Superman: Man of Tomorrow has a pretty good story. The animation looks sharp and the music works. The weakest part of this movie though is the voice cast. None of the voices really stands out. The character voices feel interchangeable. Usually the voice cast in a DC animated feature is as distinct as the characters they are playing. You should be able to close your eyes and tell the difference between the characters.
They just do not sound that different from each other in Superman: Man of Tomorrow. You probably could have cut the cast in half and had them voice everybody and saved a few bucks. Normally in the DC features there is more differentiation but not this time around. Lex Luthor sounded like Superman who sounded a bit like Perry White who could have just as easily voiced Clark Kent. Ma Kent sounded like Lois Lane who sounded like every other female character in the movie. This was a fumble on the part of casting in this film.
In Superman: Man of Tomorrow Clark Kent/Superman is at home on Earth and not an outsider. He is just a person that prefers to remain in the background for obvious reasons. He was way too comfortable in my opinion. He just complained about not knowing where he came from yet displayed no discomfort as an individual.
Pa Kent in this film is more of a realist than a protector with Martha being protective before she finally accepts that her son needs to be out in the world and can survive the dangers he puts himself into.

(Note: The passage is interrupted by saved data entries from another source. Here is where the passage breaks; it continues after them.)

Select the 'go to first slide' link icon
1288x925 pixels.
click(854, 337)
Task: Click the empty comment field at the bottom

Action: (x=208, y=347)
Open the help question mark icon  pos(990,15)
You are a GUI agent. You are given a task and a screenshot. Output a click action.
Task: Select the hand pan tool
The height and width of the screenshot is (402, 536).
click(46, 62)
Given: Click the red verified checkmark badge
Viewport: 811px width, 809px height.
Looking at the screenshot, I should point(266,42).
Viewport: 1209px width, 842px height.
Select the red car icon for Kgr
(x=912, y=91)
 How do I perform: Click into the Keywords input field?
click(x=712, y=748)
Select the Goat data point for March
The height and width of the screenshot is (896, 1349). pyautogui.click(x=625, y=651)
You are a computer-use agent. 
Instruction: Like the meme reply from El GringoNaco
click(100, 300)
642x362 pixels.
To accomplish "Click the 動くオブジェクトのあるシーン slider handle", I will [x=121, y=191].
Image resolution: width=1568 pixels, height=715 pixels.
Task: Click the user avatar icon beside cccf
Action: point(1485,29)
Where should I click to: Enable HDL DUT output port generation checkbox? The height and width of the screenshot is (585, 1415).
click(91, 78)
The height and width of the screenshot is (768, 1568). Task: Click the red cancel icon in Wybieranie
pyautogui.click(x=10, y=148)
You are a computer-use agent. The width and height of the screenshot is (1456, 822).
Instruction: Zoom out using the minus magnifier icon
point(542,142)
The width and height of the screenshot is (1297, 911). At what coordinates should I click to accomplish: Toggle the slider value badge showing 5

Ma Kent even fashions his costume for him with a cape like Batman.That part is a little cutsie.
I am not a big fan of the character of Lobo in the comics. He is a lot like Deadpool without the cosplaying fan base. The point of the character is to be humorously offensive and I just think he is incongruous with the general seriousness that comics writers have handled their material and does not fit with a character like Superman yet here Lobo is.
In Superman: Man of Tomorrow Lobo is responsible more or less for the creation of the film’s villain the Parasite. And the rest of the time he is either making family friendly double entendres or family friendly crude jokes. And being what they are they fall flat and generally put the brakes on things. The character being what it is does not work as family friendly. If this was a test run for a solo film then do a short and not pair him with Supes.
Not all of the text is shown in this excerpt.